**Task objective**
Find each line in the records below that contains the string "pyautogui", and copy every such line in full.

**Data rows**

▽

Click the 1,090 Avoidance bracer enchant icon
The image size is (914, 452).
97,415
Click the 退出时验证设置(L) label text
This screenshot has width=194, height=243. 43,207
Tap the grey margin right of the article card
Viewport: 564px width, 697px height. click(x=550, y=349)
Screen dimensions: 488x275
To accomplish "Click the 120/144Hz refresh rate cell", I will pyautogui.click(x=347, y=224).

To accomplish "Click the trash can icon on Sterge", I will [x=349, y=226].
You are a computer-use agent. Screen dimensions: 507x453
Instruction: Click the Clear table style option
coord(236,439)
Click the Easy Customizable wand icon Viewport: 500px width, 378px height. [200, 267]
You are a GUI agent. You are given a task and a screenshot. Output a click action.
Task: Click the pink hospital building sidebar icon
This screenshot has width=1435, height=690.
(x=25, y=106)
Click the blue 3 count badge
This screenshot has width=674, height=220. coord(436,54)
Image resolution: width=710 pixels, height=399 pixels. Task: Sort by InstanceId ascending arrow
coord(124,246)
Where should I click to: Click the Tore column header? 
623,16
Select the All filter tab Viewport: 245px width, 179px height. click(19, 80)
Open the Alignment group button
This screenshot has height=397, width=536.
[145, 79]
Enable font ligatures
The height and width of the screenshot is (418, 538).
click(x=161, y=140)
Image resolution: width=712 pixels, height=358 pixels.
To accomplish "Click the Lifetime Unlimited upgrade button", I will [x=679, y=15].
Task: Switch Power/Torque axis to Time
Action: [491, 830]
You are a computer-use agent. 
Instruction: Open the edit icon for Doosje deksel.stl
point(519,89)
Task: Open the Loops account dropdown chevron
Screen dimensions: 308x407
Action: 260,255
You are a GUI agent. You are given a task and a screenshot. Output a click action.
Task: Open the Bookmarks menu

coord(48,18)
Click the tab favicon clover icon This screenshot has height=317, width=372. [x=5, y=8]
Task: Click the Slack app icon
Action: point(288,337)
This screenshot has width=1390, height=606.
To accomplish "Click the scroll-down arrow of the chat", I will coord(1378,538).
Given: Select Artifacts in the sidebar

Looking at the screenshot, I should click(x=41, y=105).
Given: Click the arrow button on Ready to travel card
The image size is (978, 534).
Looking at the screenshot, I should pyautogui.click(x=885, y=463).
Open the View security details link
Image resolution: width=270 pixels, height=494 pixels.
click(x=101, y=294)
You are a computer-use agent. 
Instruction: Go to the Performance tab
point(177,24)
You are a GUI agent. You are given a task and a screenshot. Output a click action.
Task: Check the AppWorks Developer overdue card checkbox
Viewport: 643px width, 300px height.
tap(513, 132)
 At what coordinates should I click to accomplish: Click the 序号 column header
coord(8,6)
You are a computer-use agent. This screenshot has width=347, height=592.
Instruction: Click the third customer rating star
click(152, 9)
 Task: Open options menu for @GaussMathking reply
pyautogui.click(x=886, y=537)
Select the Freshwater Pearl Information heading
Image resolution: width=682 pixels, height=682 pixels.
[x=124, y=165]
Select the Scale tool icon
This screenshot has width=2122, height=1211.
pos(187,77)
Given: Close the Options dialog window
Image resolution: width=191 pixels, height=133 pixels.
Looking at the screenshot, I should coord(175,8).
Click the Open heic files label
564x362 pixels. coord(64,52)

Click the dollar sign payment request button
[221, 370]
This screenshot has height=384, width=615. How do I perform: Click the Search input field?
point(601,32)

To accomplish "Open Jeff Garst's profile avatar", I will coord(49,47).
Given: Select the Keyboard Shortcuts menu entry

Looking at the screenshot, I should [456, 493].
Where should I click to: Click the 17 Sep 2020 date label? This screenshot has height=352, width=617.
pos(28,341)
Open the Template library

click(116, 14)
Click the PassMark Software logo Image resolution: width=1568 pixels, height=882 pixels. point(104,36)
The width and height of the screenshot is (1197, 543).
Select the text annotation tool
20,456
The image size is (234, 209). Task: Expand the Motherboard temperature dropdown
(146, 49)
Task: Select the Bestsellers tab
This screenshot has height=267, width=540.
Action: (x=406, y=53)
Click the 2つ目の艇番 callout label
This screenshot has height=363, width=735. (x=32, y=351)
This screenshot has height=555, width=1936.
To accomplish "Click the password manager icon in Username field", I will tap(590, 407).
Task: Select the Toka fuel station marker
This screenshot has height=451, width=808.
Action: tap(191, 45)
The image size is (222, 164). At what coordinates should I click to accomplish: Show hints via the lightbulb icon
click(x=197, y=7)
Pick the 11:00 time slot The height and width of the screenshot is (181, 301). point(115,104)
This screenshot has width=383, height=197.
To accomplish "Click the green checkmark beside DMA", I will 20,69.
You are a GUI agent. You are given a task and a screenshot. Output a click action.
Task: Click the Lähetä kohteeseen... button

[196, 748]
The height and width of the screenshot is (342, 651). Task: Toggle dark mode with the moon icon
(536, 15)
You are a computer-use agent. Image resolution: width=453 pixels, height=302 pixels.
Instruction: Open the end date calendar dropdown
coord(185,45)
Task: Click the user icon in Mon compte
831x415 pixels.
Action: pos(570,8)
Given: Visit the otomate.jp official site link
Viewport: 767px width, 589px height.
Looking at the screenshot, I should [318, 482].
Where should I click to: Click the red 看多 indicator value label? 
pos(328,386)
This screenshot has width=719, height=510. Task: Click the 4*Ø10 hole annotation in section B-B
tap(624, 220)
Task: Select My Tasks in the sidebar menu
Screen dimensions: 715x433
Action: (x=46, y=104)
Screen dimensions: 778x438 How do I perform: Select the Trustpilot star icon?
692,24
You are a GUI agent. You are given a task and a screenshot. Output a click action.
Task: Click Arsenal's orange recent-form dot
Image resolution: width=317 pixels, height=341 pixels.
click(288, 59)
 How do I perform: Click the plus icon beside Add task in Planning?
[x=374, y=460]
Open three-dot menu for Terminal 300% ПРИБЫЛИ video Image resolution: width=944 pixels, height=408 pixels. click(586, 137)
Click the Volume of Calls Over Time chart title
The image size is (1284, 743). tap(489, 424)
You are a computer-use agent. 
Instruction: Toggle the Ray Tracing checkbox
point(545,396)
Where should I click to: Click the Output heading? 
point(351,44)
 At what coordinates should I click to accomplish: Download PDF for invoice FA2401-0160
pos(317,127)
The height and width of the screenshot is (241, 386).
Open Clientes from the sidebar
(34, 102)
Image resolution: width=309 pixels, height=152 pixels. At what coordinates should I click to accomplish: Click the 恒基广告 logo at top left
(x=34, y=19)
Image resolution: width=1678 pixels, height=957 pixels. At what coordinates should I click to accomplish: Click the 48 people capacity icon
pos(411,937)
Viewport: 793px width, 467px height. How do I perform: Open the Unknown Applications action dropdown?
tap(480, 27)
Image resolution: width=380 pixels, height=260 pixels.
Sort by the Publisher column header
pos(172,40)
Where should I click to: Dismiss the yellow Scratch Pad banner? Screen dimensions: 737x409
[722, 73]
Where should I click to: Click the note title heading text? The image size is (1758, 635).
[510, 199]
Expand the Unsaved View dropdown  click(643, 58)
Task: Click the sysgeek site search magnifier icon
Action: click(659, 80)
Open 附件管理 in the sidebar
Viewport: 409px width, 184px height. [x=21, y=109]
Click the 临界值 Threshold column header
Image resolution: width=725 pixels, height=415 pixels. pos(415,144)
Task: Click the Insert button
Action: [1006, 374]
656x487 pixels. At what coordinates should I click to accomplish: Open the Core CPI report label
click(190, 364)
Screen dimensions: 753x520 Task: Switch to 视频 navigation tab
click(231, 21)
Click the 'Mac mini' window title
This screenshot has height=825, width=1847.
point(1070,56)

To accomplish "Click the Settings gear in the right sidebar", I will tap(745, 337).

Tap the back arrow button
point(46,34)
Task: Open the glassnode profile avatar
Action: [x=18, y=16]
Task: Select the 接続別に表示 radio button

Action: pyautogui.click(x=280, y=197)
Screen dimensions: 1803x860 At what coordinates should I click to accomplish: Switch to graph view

△

**The result**
To accomplish "Click the 120/144Hz refresh rate cell", I will pyautogui.click(x=347, y=224).
Looking at the screenshot, I should pyautogui.click(x=885, y=463).
pyautogui.click(x=886, y=537)
Action: pyautogui.click(x=280, y=197)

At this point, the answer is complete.